Si è aperta con questa serie di domande, sotto forma di esame di coscienza, l’omelia di Papa Francesco per la Messa di apertura della XVI Assemblea Generale Ordinaria del Sinodo dei Vescovi, sul tema: “Per una Chiesa sinodale: comunione, partecipazione e missione”. Il Sinodo non è «una convention ecclesiale, un convegno di studi o un congresso politico, un parlamento, ma un evento di grazia, un processo di guarigione condotto dallo Spirito Santo», ha ribadito il Papa: «In questi giorni Gesù ci chiama, come fece con l’uomo ricco del Vangelo, a svuotarci, a liberarci di ciò che è mondano, e anche delle nostre chiusure e dei nostri modelli pastorali ripetitivi», ha spiegato Francesco: «a interrogarci su cosa ci vuole dire Dio in questo tempo e verso quale direzione vuole condurci. L’incontro e l’ascolto reciproco non sono qualcosa di fine a sé stesso, che lascia le cose come stanno», il monito del Papa: «Al contrario, quando entriamo in dialogo, ci mettiamo in discussione, in cammino, e alla fine non siamo gli stessi di prima, siamo cambiati. Il Sinodo è un cammino di discernimento spirituale, che si fa nell’adorazione, nella preghiera, a contatto con la Parola di Dio. Che possiamo essere pellegrini innamorati del Vangelo, aperti alle sorprese dello Spirito Santo», l’auspicio finale. «Viviamo questo Sinodo nello spirito della preghiera che Gesù ha rivolto accoratamente al Padre per i suoi: “Perché tutti siano una sola cosa”. A questo siamo chiamati: all’unità, alla comunione, alla fraternità che nasce dal sentirci abbracciati dall’unico amore di Dio. Tutti, senza distinzioni, e noi Pastori in particolare».
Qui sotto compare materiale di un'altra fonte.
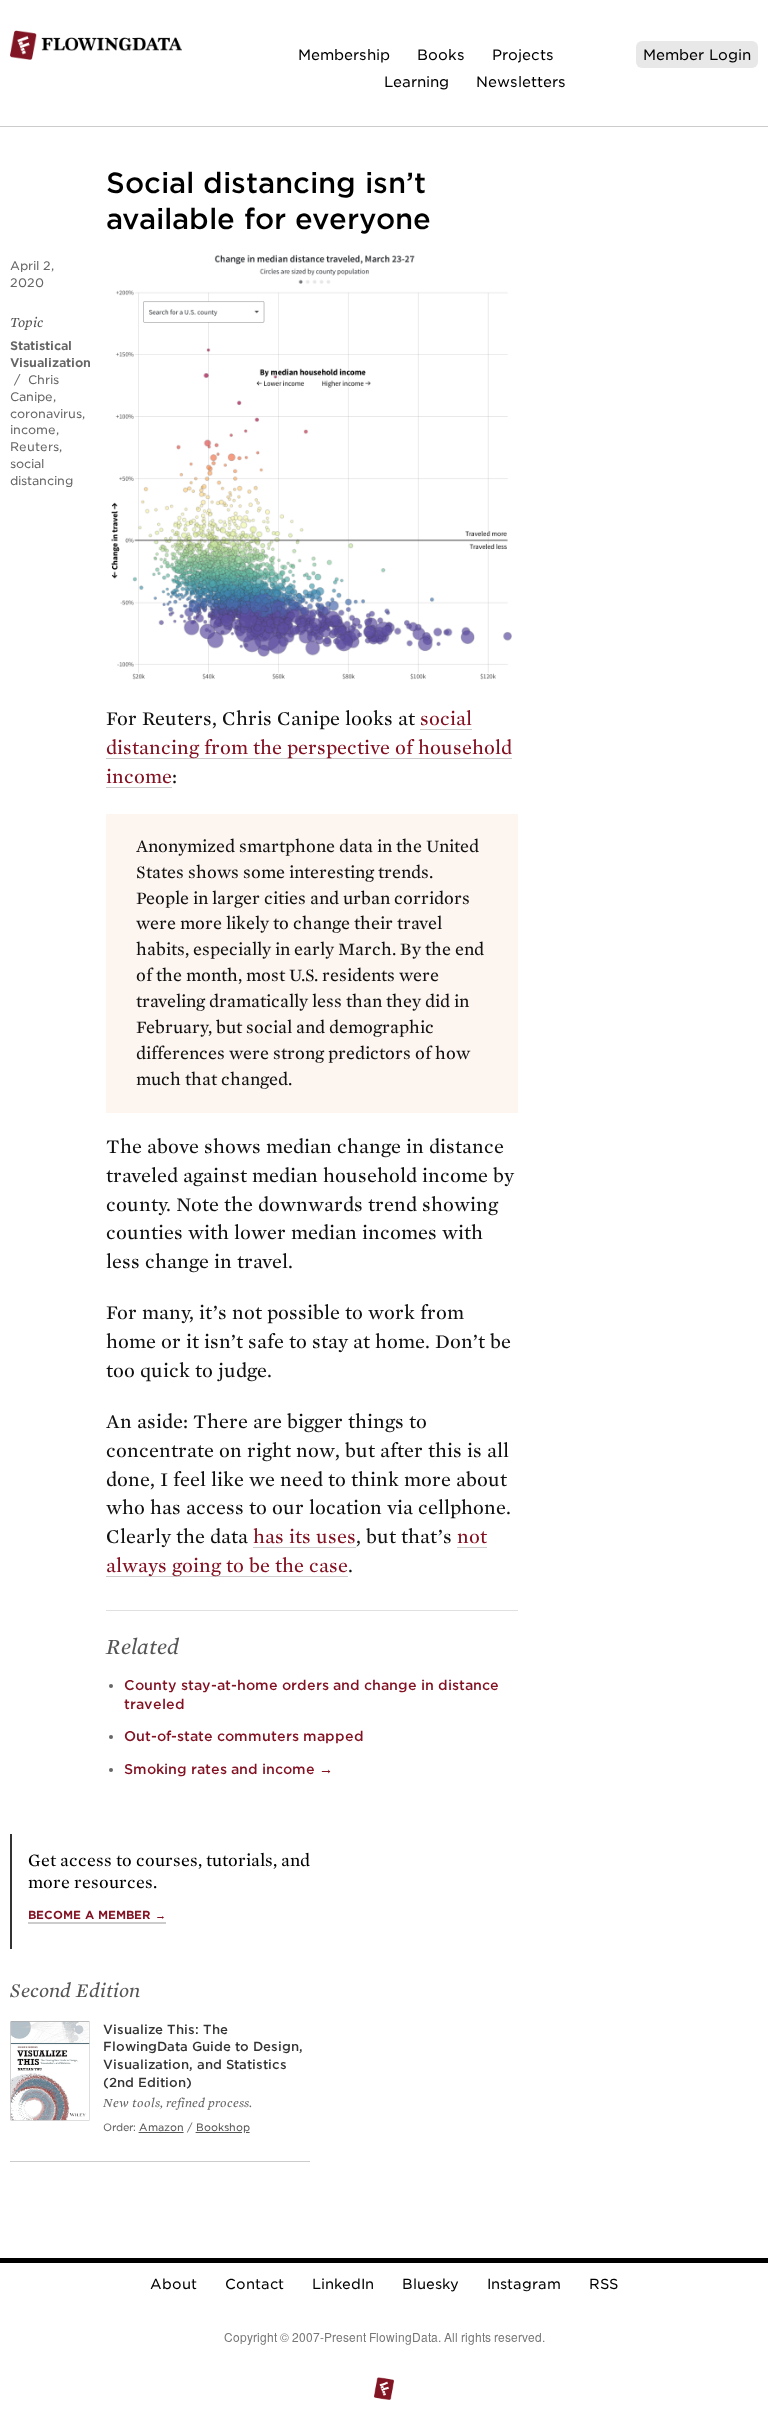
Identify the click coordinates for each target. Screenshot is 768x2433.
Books (441, 54)
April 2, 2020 (32, 274)
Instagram (524, 2284)
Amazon (161, 2127)
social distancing (41, 472)
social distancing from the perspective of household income (309, 747)
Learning (416, 81)
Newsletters (521, 81)
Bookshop (223, 2127)
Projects (523, 54)
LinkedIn (343, 2284)
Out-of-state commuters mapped (244, 1736)
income (33, 429)
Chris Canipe (34, 388)
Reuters (34, 446)
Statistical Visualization (50, 354)
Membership (344, 54)
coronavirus (46, 413)
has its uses (304, 1536)
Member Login (697, 54)
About (173, 2284)
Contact (254, 2284)
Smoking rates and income (228, 1769)
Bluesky (430, 2284)
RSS (603, 2284)
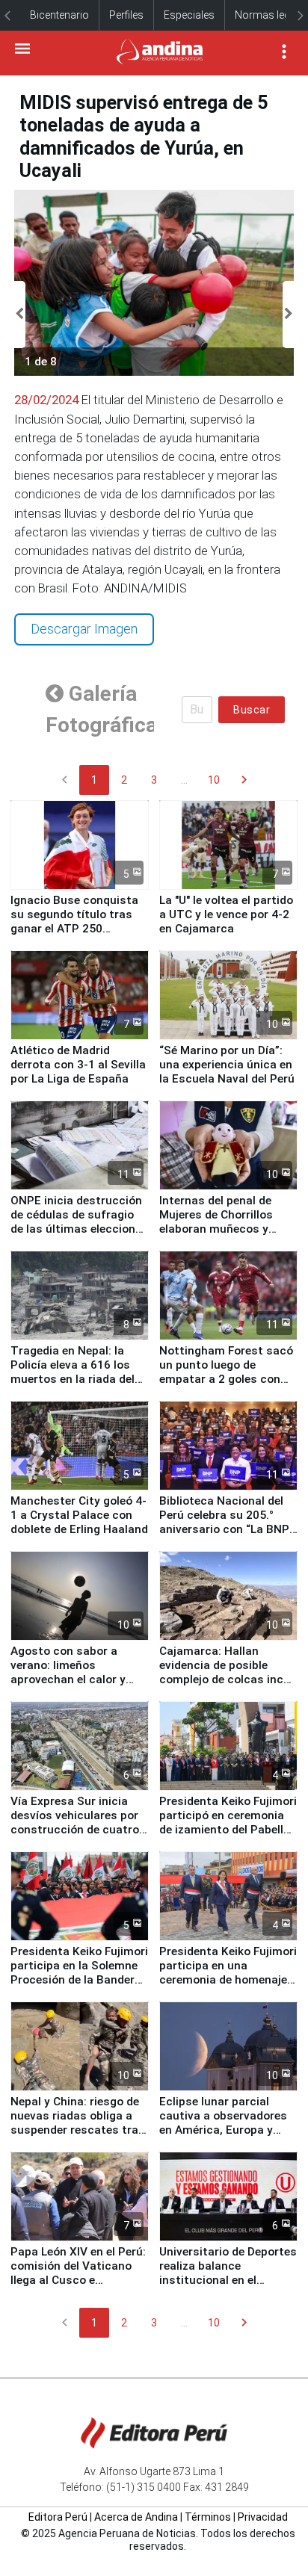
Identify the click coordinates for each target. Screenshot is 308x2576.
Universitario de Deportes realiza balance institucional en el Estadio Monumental (228, 2273)
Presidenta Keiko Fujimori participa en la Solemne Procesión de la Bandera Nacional (79, 1973)
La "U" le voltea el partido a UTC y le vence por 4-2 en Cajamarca (226, 914)
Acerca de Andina (136, 2517)
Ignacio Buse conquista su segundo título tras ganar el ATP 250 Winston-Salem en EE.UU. (78, 922)
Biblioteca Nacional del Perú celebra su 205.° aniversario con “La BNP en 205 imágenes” (224, 1522)
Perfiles (126, 15)
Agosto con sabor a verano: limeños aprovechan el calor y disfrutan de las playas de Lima (73, 1679)
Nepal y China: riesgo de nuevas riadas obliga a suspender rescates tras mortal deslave (77, 2123)
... (184, 780)
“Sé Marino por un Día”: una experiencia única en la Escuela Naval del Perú (227, 1065)
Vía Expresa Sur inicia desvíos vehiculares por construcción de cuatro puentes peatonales (74, 1823)
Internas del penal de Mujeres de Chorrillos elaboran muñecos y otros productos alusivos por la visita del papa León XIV (228, 1236)
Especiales (189, 15)
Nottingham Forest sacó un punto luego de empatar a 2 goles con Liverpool (226, 1372)
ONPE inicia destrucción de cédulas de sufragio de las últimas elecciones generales (79, 1222)
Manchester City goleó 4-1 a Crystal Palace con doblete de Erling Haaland (79, 1515)
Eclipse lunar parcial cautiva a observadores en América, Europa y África (223, 2123)
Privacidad (263, 2517)
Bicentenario (59, 15)
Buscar (251, 710)
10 (214, 780)
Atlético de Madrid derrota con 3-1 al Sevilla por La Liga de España (78, 1065)
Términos (208, 2517)
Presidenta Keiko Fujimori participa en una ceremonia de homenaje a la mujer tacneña (228, 1973)
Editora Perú (57, 2517)
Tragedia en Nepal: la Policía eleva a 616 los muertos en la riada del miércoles (72, 1372)
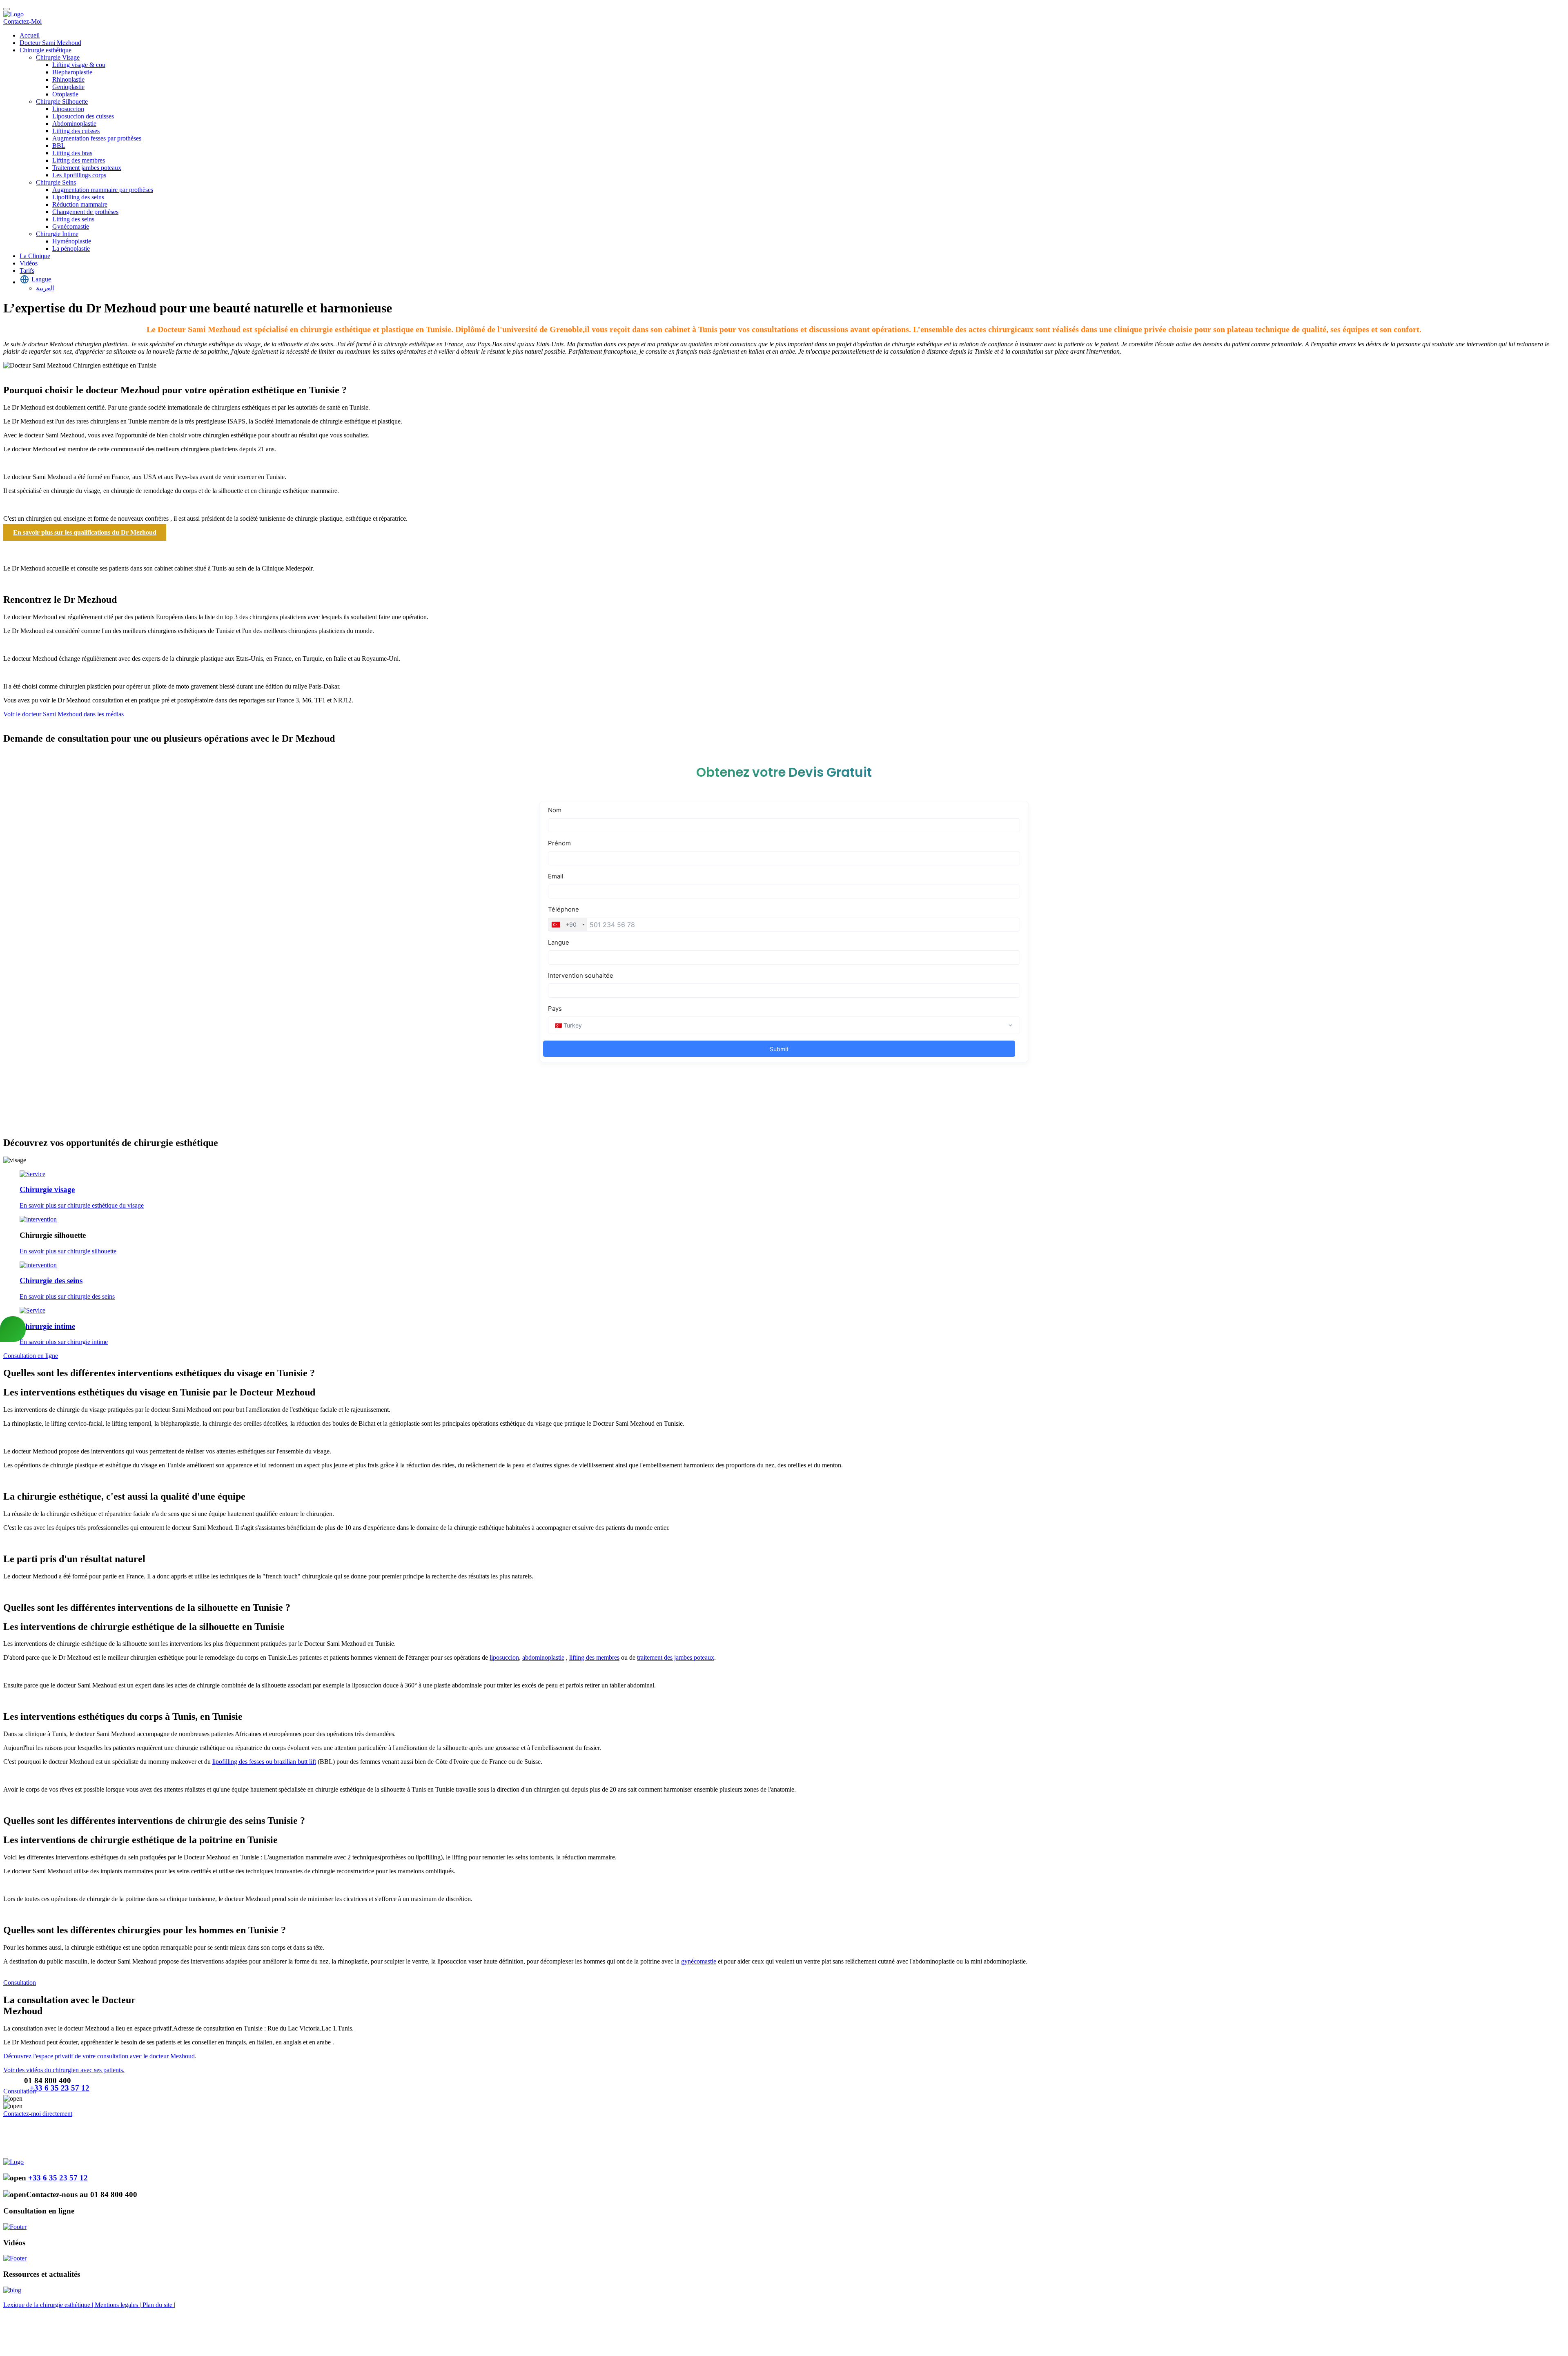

«Comunione e missione sono espressioni teologiche che designano il mistero della Chiesa e di cui è bene fare memoria», ha detto il Papa, ricordando che il Concilio Vaticano II «ha chiarito che la comunione esprime la natura stessa della Chiesa e, allo stesso tempo, ha affermato che la Chiesa ha ricevuto la missione di annunziare e instaurare in tutte le genti il regno di Cristo e di Dio, e di questo regno costituisce in terra il germe e l’inizio. Due parole attraverso cui la Chiesa contempla e imita la vita della Santissima Trinità, mistero di comunione ad intra e sorgente di missione ad extra. Dopo un tempo di riflessioni dottrinali, teologiche e pastorali che caratterizzarono la ricezione del Vaticano II, San Paolo VI volle condensare proprio in queste due parole – comunione e missione – le linee maestre, enunciate dal Concilio», ha ricordato Francesco citando le parole di Papa Montini nell’Angelus dell’11 ottobre 1970.